___ DATA FOR REVIEW

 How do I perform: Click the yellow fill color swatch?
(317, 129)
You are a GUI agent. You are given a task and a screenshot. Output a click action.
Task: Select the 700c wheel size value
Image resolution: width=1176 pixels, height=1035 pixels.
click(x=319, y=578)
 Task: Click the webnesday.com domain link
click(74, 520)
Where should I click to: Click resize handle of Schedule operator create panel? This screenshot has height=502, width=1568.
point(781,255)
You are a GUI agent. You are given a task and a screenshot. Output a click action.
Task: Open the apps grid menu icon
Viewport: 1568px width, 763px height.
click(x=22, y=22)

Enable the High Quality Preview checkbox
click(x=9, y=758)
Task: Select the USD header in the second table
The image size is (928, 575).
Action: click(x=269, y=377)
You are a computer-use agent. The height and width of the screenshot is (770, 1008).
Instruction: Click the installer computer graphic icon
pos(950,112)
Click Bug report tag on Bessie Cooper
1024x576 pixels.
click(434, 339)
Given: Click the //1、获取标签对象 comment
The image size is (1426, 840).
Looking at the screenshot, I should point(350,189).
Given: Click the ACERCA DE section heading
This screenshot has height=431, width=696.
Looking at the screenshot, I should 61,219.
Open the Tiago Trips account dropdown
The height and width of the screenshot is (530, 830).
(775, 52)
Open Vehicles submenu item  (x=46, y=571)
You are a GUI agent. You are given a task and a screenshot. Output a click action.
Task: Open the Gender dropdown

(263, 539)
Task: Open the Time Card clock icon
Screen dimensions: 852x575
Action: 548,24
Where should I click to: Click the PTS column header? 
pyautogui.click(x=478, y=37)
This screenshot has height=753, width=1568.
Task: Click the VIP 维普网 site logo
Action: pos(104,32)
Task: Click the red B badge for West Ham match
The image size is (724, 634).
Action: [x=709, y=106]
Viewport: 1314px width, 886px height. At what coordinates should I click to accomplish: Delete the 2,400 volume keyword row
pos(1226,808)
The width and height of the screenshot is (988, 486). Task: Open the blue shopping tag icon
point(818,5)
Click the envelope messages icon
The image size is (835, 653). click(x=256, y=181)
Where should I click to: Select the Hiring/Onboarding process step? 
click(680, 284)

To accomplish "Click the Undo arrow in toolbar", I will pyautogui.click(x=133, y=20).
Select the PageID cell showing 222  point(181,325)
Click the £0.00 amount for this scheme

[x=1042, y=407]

______

Your answer must be an exact copy of every record.

 How do I perform: Click the yellow fill color swatch?
(317, 129)
You are a GUI agent. You are given a task and a screenshot. Output a click action.
Task: Select the 700c wheel size value
Image resolution: width=1176 pixels, height=1035 pixels.
click(x=319, y=578)
 Task: Click the webnesday.com domain link
click(74, 520)
Where should I click to: Click resize handle of Schedule operator create panel? This screenshot has height=502, width=1568.
point(781,255)
You are a GUI agent. You are given a task and a screenshot. Output a click action.
Task: Open the apps grid menu icon
Viewport: 1568px width, 763px height.
click(x=22, y=22)

Enable the High Quality Preview checkbox
click(x=9, y=758)
Task: Select the USD header in the second table
The image size is (928, 575).
Action: click(x=269, y=377)
You are a computer-use agent. The height and width of the screenshot is (770, 1008).
Instruction: Click the installer computer graphic icon
pos(950,112)
Click Bug report tag on Bessie Cooper
1024x576 pixels.
click(434, 339)
Given: Click the //1、获取标签对象 comment
The image size is (1426, 840).
Looking at the screenshot, I should point(350,189).
Given: Click the ACERCA DE section heading
This screenshot has height=431, width=696.
Looking at the screenshot, I should 61,219.
Open the Tiago Trips account dropdown
The height and width of the screenshot is (530, 830).
(775, 52)
Open Vehicles submenu item  (x=46, y=571)
You are a GUI agent. You are given a task and a screenshot. Output a click action.
Task: Open the Gender dropdown

(263, 539)
Task: Open the Time Card clock icon
Screen dimensions: 852x575
Action: 548,24
Where should I click to: Click the PTS column header? 
pyautogui.click(x=478, y=37)
This screenshot has height=753, width=1568.
Task: Click the VIP 维普网 site logo
Action: pos(104,32)
Task: Click the red B badge for West Ham match
The image size is (724, 634).
Action: [x=709, y=106]
Viewport: 1314px width, 886px height. At what coordinates should I click to accomplish: Delete the 2,400 volume keyword row
pos(1226,808)
The width and height of the screenshot is (988, 486). Task: Open the blue shopping tag icon
point(818,5)
Click the envelope messages icon
The image size is (835, 653). click(x=256, y=181)
Where should I click to: Select the Hiring/Onboarding process step? 
click(680, 284)

To accomplish "Click the Undo arrow in toolbar", I will pyautogui.click(x=133, y=20).
Select the PageID cell showing 222  point(181,325)
Click the £0.00 amount for this scheme

[x=1042, y=407]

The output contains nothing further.